Work request: Can you print every record below exactly as written?
──────── Data
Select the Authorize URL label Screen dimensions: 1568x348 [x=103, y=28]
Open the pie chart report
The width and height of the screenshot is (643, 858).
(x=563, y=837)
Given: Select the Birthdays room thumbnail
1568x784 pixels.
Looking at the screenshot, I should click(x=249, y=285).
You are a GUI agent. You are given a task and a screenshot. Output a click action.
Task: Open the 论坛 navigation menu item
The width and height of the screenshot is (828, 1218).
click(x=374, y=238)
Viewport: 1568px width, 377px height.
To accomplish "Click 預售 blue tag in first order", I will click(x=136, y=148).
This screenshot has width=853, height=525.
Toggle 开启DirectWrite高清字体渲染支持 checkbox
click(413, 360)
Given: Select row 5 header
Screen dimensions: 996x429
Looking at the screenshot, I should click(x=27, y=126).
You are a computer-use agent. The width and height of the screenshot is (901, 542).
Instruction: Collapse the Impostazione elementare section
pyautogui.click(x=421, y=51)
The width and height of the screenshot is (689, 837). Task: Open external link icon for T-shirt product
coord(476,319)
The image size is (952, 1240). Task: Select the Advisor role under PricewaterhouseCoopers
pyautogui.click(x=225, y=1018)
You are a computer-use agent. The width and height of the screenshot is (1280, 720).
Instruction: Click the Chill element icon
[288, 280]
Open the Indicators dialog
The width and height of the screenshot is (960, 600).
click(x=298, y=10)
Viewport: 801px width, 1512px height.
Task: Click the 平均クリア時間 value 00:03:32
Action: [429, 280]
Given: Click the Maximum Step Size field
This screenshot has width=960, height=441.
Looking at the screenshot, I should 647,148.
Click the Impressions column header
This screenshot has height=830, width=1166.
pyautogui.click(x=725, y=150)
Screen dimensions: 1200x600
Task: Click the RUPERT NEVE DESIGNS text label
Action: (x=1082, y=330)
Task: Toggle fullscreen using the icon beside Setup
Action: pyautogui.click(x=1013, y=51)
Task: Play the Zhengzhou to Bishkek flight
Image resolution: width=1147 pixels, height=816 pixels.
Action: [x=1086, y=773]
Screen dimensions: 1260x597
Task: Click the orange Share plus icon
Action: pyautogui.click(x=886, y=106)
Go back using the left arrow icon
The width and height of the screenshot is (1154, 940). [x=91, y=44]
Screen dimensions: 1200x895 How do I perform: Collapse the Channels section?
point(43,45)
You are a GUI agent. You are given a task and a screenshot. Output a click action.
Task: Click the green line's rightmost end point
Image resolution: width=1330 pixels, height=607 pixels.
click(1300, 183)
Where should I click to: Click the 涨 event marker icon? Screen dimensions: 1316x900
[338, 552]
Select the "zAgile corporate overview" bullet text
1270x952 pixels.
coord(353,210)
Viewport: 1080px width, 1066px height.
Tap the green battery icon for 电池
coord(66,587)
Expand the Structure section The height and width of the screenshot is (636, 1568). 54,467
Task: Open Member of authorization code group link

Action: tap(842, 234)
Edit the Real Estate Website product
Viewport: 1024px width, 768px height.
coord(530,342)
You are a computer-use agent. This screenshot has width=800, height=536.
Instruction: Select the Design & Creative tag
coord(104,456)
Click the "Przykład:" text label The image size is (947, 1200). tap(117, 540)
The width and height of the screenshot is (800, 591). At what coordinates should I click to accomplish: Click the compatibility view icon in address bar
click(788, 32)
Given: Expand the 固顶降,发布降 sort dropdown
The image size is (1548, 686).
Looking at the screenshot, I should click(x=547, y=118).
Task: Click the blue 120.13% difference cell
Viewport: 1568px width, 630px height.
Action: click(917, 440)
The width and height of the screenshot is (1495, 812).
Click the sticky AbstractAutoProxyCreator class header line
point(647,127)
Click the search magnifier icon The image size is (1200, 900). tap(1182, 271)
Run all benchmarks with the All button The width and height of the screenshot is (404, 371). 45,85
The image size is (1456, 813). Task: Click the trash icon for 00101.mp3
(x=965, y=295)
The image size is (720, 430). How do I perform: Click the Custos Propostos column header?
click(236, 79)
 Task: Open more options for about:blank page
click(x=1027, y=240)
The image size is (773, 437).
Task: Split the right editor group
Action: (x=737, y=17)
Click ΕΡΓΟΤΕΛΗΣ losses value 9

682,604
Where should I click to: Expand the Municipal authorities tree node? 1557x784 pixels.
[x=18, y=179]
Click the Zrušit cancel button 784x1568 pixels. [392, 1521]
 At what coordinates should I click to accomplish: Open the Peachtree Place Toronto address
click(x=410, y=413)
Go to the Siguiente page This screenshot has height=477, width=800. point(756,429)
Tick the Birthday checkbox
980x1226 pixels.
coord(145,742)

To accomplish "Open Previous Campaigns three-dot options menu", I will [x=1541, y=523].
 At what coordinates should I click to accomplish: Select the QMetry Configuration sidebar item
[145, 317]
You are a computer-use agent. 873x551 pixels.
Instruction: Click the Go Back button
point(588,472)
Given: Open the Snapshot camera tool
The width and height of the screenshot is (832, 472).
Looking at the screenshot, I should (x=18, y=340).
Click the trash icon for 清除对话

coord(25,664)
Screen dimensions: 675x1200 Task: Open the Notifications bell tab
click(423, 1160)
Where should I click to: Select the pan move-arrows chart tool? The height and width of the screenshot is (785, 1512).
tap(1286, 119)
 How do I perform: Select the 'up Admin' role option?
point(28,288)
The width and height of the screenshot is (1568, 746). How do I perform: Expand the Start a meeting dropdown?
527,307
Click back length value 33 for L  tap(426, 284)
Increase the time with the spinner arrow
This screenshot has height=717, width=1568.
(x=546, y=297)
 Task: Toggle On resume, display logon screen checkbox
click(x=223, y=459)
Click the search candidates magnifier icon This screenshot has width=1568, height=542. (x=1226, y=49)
────────────────
Solution for this task:
Select the Authorize URL label Screen dimensions: 1568x348 [x=103, y=28]
Open the pie chart report
The width and height of the screenshot is (643, 858).
(x=563, y=837)
Given: Select the Birthdays room thumbnail
1568x784 pixels.
Looking at the screenshot, I should click(x=249, y=285).
You are a GUI agent. You are given a task and a screenshot. Output a click action.
Task: Open the 论坛 navigation menu item
The width and height of the screenshot is (828, 1218).
click(x=374, y=238)
Viewport: 1568px width, 377px height.
To accomplish "Click 預售 blue tag in first order", I will click(x=136, y=148).
This screenshot has width=853, height=525.
Toggle 开启DirectWrite高清字体渲染支持 checkbox
click(413, 360)
Given: Select row 5 header
Screen dimensions: 996x429
Looking at the screenshot, I should click(x=27, y=126).
You are a computer-use agent. The width and height of the screenshot is (901, 542).
Instruction: Collapse the Impostazione elementare section
pyautogui.click(x=421, y=51)
The width and height of the screenshot is (689, 837). Task: Open external link icon for T-shirt product
coord(476,319)
The image size is (952, 1240). Task: Select the Advisor role under PricewaterhouseCoopers
pyautogui.click(x=225, y=1018)
You are a computer-use agent. The width and height of the screenshot is (1280, 720).
Instruction: Click the Chill element icon
[288, 280]
Open the Indicators dialog
The width and height of the screenshot is (960, 600).
click(x=298, y=10)
Viewport: 801px width, 1512px height.
Task: Click the 平均クリア時間 value 00:03:32
Action: [429, 280]
Given: Click the Maximum Step Size field
This screenshot has width=960, height=441.
Looking at the screenshot, I should 647,148.
Click the Impressions column header
This screenshot has height=830, width=1166.
pyautogui.click(x=725, y=150)
Screen dimensions: 1200x600
Task: Click the RUPERT NEVE DESIGNS text label
Action: (x=1082, y=330)
Task: Toggle fullscreen using the icon beside Setup
Action: pyautogui.click(x=1013, y=51)
Task: Play the Zhengzhou to Bishkek flight
Image resolution: width=1147 pixels, height=816 pixels.
Action: [x=1086, y=773]
Screen dimensions: 1260x597
Task: Click the orange Share plus icon
Action: pyautogui.click(x=886, y=106)
Go back using the left arrow icon
The width and height of the screenshot is (1154, 940). [x=91, y=44]
Screen dimensions: 1200x895 How do I perform: Collapse the Channels section?
point(43,45)
You are a GUI agent. You are given a task and a screenshot. Output a click action.
Task: Click the green line's rightmost end point
Image resolution: width=1330 pixels, height=607 pixels.
click(1300, 183)
Where should I click to: Click the 涨 event marker icon? Screen dimensions: 1316x900
[338, 552]
Select the "zAgile corporate overview" bullet text
1270x952 pixels.
coord(353,210)
Viewport: 1080px width, 1066px height.
Tap the green battery icon for 电池
coord(66,587)
Expand the Structure section The height and width of the screenshot is (636, 1568). 54,467
Task: Open Member of authorization code group link

Action: tap(842, 234)
Edit the Real Estate Website product
Viewport: 1024px width, 768px height.
coord(530,342)
You are a computer-use agent. This screenshot has width=800, height=536.
Instruction: Select the Design & Creative tag
coord(104,456)
Click the "Przykład:" text label The image size is (947, 1200). tap(117, 540)
The width and height of the screenshot is (800, 591). At what coordinates should I click to accomplish: Click the compatibility view icon in address bar
click(788, 32)
Given: Expand the 固顶降,发布降 sort dropdown
The image size is (1548, 686).
Looking at the screenshot, I should click(x=547, y=118).
Task: Click the blue 120.13% difference cell
Viewport: 1568px width, 630px height.
Action: click(917, 440)
The width and height of the screenshot is (1495, 812).
Click the sticky AbstractAutoProxyCreator class header line
point(647,127)
Click the search magnifier icon The image size is (1200, 900). tap(1182, 271)
Run all benchmarks with the All button The width and height of the screenshot is (404, 371). 45,85
The image size is (1456, 813). Task: Click the trash icon for 00101.mp3
(x=965, y=295)
The image size is (720, 430). How do I perform: Click the Custos Propostos column header?
click(236, 79)
 Task: Open more options for about:blank page
click(x=1027, y=240)
The image size is (773, 437).
Task: Split the right editor group
Action: (x=737, y=17)
Click ΕΡΓΟΤΕΛΗΣ losses value 9

682,604
Where should I click to: Expand the Municipal authorities tree node? 1557x784 pixels.
[x=18, y=179]
Click the Zrušit cancel button 784x1568 pixels. [392, 1521]
 At what coordinates should I click to accomplish: Open the Peachtree Place Toronto address
click(x=410, y=413)
Go to the Siguiente page This screenshot has height=477, width=800. point(756,429)
Tick the Birthday checkbox
980x1226 pixels.
coord(145,742)

To accomplish "Open Previous Campaigns three-dot options menu", I will [x=1541, y=523].
 At what coordinates should I click to accomplish: Select the QMetry Configuration sidebar item
[145, 317]
You are a computer-use agent. 873x551 pixels.
Instruction: Click the Go Back button
point(588,472)
Given: Open the Snapshot camera tool
The width and height of the screenshot is (832, 472).
Looking at the screenshot, I should (x=18, y=340).
Click the trash icon for 清除对话

coord(25,664)
Screen dimensions: 675x1200 Task: Open the Notifications bell tab
click(423, 1160)
Where should I click to: Select the pan move-arrows chart tool? The height and width of the screenshot is (785, 1512).
tap(1286, 119)
 How do I perform: Select the 'up Admin' role option?
point(28,288)
The width and height of the screenshot is (1568, 746). How do I perform: Expand the Start a meeting dropdown?
527,307
Click back length value 33 for L  tap(426, 284)
Increase the time with the spinner arrow
This screenshot has height=717, width=1568.
(x=546, y=297)
 Task: Toggle On resume, display logon screen checkbox
click(x=223, y=459)
Click the search candidates magnifier icon This screenshot has width=1568, height=542. (x=1226, y=49)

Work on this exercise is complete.